-- Provided records follows --

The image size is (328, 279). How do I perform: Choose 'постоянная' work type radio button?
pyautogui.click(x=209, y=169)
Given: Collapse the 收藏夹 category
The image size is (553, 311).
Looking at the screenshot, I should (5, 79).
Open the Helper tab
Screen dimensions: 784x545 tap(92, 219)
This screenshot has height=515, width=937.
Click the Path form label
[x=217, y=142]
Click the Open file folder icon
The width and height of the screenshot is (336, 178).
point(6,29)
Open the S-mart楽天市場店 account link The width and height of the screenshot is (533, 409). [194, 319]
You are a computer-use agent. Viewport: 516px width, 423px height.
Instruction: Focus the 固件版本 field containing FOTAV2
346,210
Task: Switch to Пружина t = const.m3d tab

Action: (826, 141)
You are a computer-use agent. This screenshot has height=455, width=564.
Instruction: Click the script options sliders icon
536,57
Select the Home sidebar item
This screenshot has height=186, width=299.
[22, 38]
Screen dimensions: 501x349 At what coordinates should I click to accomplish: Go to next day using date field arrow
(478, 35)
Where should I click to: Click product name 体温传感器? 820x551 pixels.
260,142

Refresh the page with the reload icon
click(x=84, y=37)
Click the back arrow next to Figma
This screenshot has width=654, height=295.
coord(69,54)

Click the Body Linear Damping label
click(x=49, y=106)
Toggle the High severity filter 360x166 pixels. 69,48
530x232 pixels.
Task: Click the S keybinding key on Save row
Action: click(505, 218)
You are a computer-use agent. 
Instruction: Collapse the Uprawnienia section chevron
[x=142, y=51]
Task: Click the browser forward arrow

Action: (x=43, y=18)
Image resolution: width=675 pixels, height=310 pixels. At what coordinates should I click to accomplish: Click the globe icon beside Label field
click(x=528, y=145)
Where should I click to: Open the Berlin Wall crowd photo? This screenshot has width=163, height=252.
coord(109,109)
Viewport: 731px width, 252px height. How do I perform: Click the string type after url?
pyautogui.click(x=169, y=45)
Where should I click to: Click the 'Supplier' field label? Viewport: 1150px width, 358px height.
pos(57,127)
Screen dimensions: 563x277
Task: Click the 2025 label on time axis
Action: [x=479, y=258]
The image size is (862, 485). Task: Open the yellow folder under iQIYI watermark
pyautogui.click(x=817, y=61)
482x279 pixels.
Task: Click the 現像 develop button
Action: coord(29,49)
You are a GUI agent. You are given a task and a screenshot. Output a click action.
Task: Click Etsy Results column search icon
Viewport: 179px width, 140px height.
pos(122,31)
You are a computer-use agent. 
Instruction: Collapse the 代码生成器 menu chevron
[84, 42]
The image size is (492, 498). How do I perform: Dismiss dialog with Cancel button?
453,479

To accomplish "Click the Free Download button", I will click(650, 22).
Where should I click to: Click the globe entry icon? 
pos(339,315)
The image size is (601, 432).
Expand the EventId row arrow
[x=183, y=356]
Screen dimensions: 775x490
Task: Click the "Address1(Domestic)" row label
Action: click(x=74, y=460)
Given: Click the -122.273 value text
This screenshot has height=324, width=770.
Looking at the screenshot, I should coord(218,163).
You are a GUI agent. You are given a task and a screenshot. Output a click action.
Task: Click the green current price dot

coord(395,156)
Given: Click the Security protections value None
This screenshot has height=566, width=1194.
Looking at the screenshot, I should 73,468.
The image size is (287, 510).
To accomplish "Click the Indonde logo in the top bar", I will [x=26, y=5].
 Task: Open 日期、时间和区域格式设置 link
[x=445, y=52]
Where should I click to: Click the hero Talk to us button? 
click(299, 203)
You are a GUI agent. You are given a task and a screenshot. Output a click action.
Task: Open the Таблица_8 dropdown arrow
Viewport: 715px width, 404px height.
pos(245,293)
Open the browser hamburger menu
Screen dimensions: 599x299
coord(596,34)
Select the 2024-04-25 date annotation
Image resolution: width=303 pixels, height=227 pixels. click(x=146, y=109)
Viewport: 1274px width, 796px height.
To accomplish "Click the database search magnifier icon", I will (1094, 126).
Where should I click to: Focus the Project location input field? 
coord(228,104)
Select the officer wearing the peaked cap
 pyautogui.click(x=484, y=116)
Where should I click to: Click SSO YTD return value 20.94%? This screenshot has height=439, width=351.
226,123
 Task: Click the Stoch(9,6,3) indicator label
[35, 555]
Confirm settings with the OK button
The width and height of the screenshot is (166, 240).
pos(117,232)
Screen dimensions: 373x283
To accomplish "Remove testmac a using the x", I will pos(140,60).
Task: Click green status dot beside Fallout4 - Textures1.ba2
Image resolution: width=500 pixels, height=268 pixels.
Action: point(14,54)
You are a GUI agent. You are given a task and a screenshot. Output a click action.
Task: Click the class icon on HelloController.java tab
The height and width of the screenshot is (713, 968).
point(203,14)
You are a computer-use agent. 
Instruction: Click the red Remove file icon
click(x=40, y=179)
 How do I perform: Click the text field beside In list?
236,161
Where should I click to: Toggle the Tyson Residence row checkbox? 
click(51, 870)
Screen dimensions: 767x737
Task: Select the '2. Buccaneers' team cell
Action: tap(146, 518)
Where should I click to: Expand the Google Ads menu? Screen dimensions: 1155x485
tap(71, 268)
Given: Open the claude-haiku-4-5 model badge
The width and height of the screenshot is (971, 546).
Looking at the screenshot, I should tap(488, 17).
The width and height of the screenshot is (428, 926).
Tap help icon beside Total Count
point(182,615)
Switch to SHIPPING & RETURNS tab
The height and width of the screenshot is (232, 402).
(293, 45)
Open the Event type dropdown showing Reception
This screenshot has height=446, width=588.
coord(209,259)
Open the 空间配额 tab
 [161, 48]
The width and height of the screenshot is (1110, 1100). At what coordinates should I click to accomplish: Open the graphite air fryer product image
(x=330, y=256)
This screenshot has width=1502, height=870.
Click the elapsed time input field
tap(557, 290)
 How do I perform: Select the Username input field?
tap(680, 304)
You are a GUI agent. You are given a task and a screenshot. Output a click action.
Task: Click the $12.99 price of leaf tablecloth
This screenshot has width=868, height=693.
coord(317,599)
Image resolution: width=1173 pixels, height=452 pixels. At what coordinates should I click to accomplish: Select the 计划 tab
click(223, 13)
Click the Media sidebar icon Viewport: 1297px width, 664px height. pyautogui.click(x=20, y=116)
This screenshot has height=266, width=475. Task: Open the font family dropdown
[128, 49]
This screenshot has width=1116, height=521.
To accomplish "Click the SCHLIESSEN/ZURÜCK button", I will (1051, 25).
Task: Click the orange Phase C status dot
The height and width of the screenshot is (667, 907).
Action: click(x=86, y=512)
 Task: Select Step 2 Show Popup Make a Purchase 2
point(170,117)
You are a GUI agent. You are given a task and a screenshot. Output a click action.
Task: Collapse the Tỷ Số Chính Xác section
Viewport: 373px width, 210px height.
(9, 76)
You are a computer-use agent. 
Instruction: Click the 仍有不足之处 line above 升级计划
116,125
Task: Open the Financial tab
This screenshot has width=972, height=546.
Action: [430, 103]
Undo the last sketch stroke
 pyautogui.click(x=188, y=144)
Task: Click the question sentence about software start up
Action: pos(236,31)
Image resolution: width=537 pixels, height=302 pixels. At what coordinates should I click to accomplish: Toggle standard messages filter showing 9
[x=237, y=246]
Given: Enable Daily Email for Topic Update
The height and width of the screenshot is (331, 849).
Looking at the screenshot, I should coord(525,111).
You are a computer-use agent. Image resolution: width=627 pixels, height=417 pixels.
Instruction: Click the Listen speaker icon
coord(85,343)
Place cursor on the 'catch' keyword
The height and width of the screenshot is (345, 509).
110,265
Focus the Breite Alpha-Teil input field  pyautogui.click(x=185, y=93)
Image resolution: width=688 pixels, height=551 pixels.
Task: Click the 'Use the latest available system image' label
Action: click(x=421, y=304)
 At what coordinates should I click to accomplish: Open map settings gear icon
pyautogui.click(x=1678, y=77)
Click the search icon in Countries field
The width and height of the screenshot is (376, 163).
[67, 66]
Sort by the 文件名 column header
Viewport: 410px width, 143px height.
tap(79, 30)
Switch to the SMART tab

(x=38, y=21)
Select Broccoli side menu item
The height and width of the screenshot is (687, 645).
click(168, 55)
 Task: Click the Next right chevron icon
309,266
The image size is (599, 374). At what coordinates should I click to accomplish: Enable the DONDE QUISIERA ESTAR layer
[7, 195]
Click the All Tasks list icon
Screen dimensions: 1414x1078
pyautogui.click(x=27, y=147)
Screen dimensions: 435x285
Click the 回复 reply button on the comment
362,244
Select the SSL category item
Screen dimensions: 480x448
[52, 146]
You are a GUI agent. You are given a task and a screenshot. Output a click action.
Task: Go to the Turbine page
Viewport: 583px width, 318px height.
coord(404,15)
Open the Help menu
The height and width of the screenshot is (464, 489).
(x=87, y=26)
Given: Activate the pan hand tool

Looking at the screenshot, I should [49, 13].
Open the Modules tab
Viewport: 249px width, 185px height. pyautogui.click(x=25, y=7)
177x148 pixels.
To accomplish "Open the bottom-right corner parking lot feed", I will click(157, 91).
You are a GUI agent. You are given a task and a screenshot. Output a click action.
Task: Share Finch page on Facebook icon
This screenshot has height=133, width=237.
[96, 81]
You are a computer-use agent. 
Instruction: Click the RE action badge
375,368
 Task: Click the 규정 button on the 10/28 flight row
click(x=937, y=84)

-- Provided records concluded --

(Work task):
Please copy each line of the records above in which the word "search" can be found.

(Response to this exercise):
Task: Click Etsy Results column search icon
To accomplish "Click the database search magnifier icon", I will (1094, 126).
Click the search icon in Countries field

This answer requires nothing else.